Jeezo, I wonder why people get on their high horse about Dan Brown’s writing. I’ve only read a couple of his books but he sells well because he writes an engaging story. Does the way he convey it really matter that much?
Perhaps he could have simply called it ‘Da Vinci Code’, thus being a little more accurate and appealing to the more ‘contemporary’ vernacular?
And the names of your bestsellers are??
being a best-seller doesn’t necessarily imply you are a good writer
just because one million thousand flies are attracted to a turd doesn’t mean the turd is good
you mean a billion flies? wow, bad phrasing and wickedly bad analogy. are you a writer, too?
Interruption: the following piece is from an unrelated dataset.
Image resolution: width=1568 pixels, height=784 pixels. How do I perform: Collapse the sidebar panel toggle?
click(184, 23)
the only thing dan brown is missing is pictures, lol. but hey, i’ve never written a best seller.
Funny stuff — but quotations with the same errors can easily be found in highbrow literature, too. Even in the writing of Tom Chivers.
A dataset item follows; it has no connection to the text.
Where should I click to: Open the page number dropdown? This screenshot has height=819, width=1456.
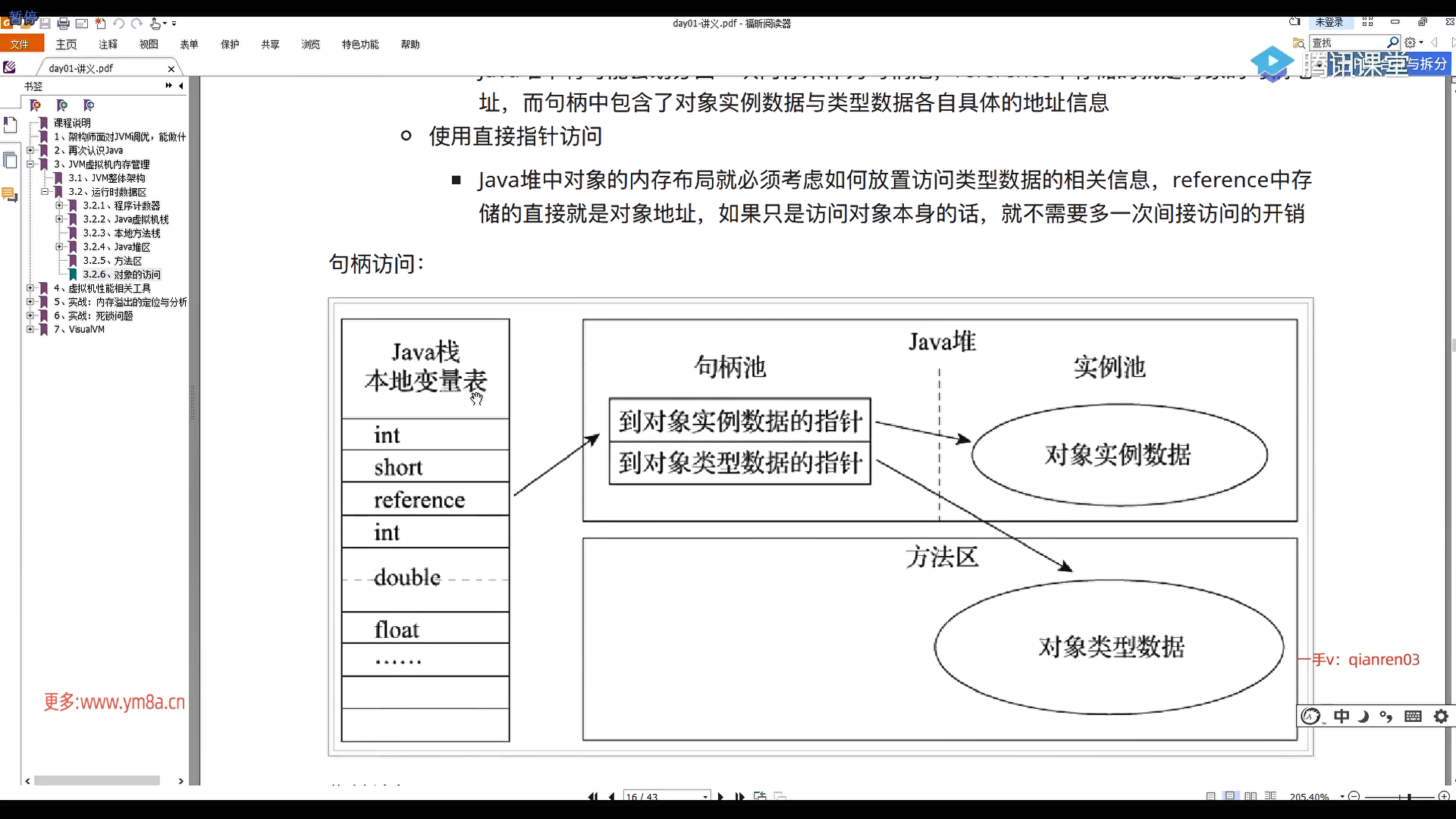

While I was actually looking for examples of Brown’s crappy writing, I have to say that many of the examples you gave were not as much examples of bad writing but lazy writing. For instance, I would call #19 and #11 artistic liberties. Even Virgil did that, which is not to put them in the same category. Ironically, your post actually made me think he’s not *quite* as bad as I thought. I think what buggers me most about Dan Brown is not his lack of talent, but his popularity. It’s the divergence of the quality of the work and the quantity of books sold that irks me. If he was one of those authors that a couple of my friends had read, I would’ve thought, “yeah, I can see that.” The fact that he’s a best-selling author is just sad.
who ever wrote this article is SAD.
this is a great article… i always used to feel that dan brown was too pretentious…. he should actually read a few books by other people maybe like crichton and find out how to research about a subject before writing…..
As somebody commented above, most of these examples are not so much bad writing as lazy writing. He obviously didn’t revise his text. To me, a bad sentence is one that’s so clumsily put together that you have to reread it three times before you can make sense of it. Or maybe one so gushingly overdone that it makes you cringe. As for Da Vinci, that’s what most people say (even if those in the know call him Leonardo), so it’s a bit pretentious to insist it’s wrong.